How healthcare skilling is empowering India’s youth

Health care skilling in India is unlocking the nation's vast youth potential, creating a skilled workforce that is not only finding livelihoods but also strengthening communities and building resilience

India’s greatest strength today is not only in her growing economy or expanding digital networks, but in the extraordinary potential of her people, especially her young. With over 65 per cent of our population under the age of 35, we are uniquely positioned to shape a future that is not just prosperous, but purposeful.

Health care offers one of the most powerful avenues to channel this potential. When a young person is trained to become a nurse, a technician, a community health worker, or an emergency responder, we do more than provide a livelihood. We create a pathway to service. We strengthen families and communities. We build resilience where it matters most.
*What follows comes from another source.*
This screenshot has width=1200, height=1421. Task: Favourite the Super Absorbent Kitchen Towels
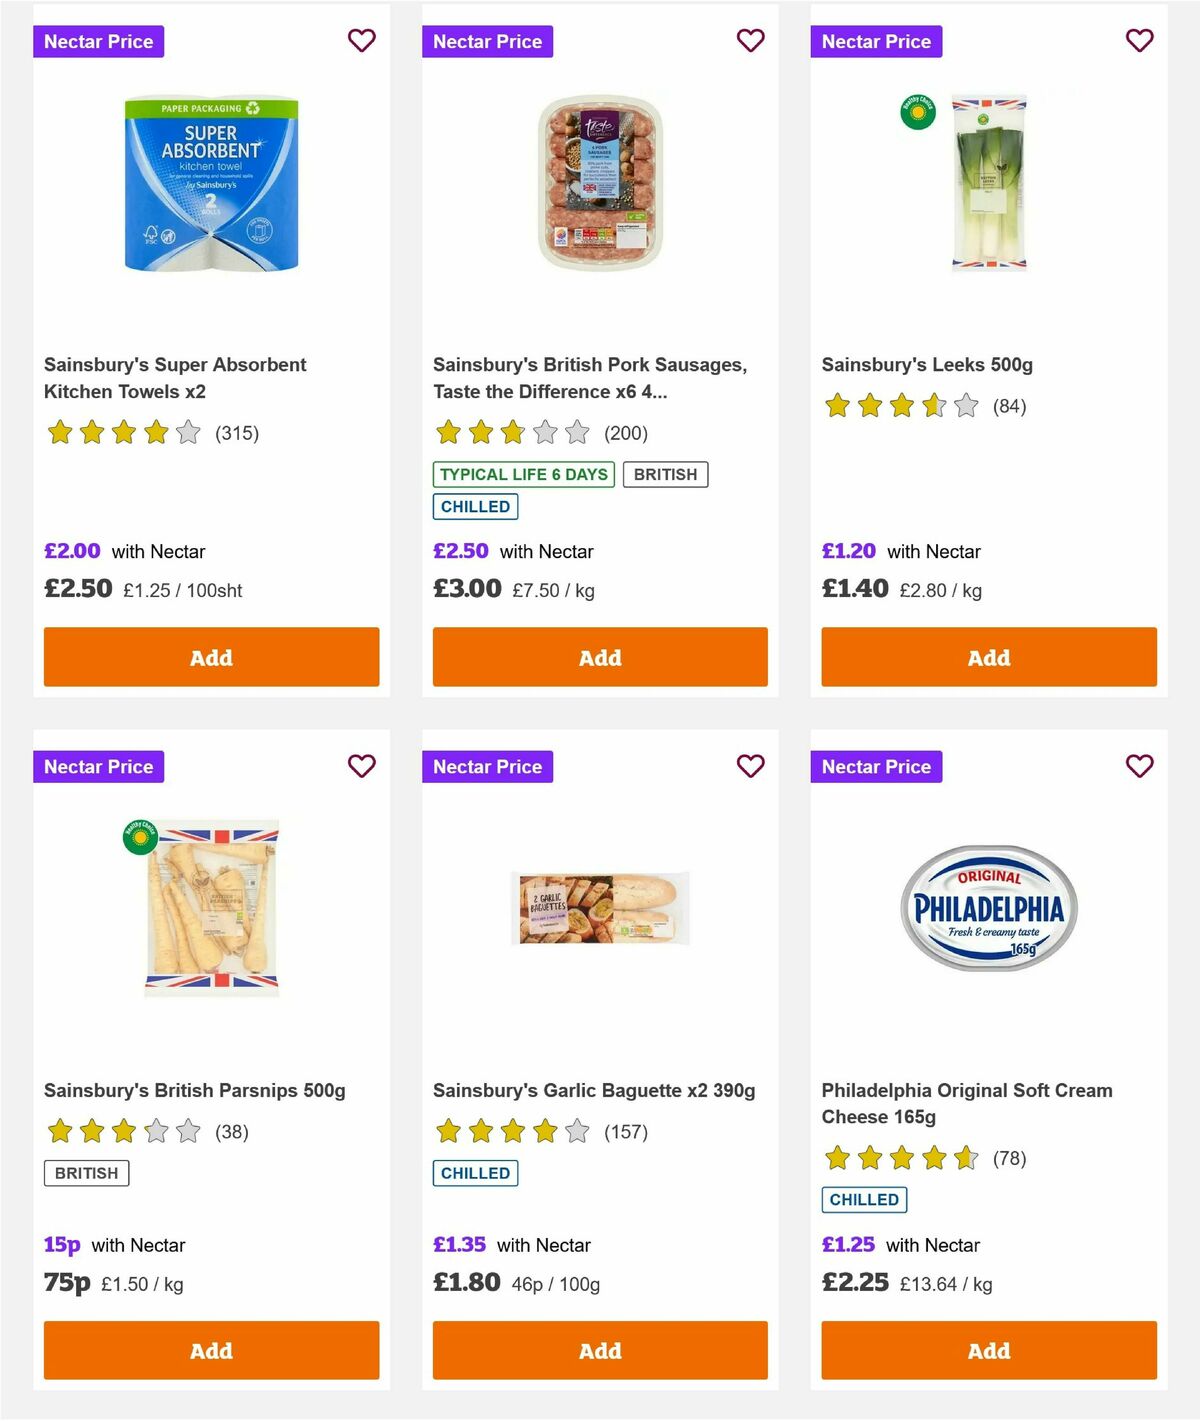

At Apollo MedSkills, I have had the privilege of seeing this transformation up close. Young women and men from Tier 2 and Tier 3 towns, many entering the workforce for the first time, are now integral to hospitals, telehealth centres, and mobile medical units. Their confidence grows with every life they touch. Their dignity deepens with every responsibility they shoulder. This is the quiet revolution that health care skilling makes possible.

Imaging: Deni Lal Imaging: Deni Lal

Globally, the demand for health care workers is rising sharply. India, with its youthful demographic and deep-rooted tradition of care, has the opportunity to emerge as a global hub—not just for medical value travel, but for talent.

Last month, I addressed a group of civil servants as part of a national webinar on governance and capacity-building. It was a timely and important conversation, because health care skilling cannot operate in isolation. It must be integrated into how we think about development, disaster response, digital inclusion and community empowerment. This is critical as every well-trained health worker becomes a bridge between policy and people. They ensure that care is not delayed, that help is not distant, and that dignity is not denied.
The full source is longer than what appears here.